Back in August, local Washington, DC news anchor Doug McKelway became a conservative cause celebre after he was suspended from DC's ABC affiliate, WJLA. Conservatives cited this as an example of liberal media bias, claiming that McKelway was forced off the air for reporting the “facts” about how much money BP had donated to Barack Obama's presidential campaign.
According to the station, McKelway was suspended (and later fired) from WJLA not for his report on BP, but because he got into a “shouting match” with his boss over it.
And McKelway's comments about BP's donations to Obama weren't the “facts” at all.
McKelway claimed that the “strategy” of “far left environmental groups” rallying against members of Congress who have “dirty oil money on their hands” is a “risky” one, “because the one man who has more campaign contributions from BP than anybody else in history is now sitting in the Oval Office -- President Barack Obama -- who accepted $77,051 in campaign contributions from BP.”
But Obama's presidential campaign did not receive donations from the BP corporation.
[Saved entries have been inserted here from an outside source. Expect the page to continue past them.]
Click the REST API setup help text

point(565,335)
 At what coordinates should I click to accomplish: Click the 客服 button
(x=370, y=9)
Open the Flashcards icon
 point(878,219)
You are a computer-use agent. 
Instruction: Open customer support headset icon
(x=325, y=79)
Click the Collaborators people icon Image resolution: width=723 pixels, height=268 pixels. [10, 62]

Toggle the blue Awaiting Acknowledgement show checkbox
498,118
While Obama's Senate campaign did receive a total of $1,000 from BP's PAC in 2004, the donation was less than what 21 other Senate candidates received from the BP PAC that year. The figure that McKelway uses in his report is the amount of money Obama received from employees of the company, who could have chosen to donate for any number of reasons, not simply because they thought it would benefit the corporation. That amount, by the way, accounted for only .01% of Obama's total fundraising.
In other words, McKelway is best known for a falsehood.
Wouldn't you know it? McKelway has just been hired for a new job -- at Fox News' DC bureau.
I guess it's possible that Fox News is just unaware of McKelway's falsehood; after all, Fox personalities made the same claim over and over again.
Then again, maybe bringing McKelway on board is just another example of Fox News Washington Bureau Chief Bill Sammon's efforts to “slant news.”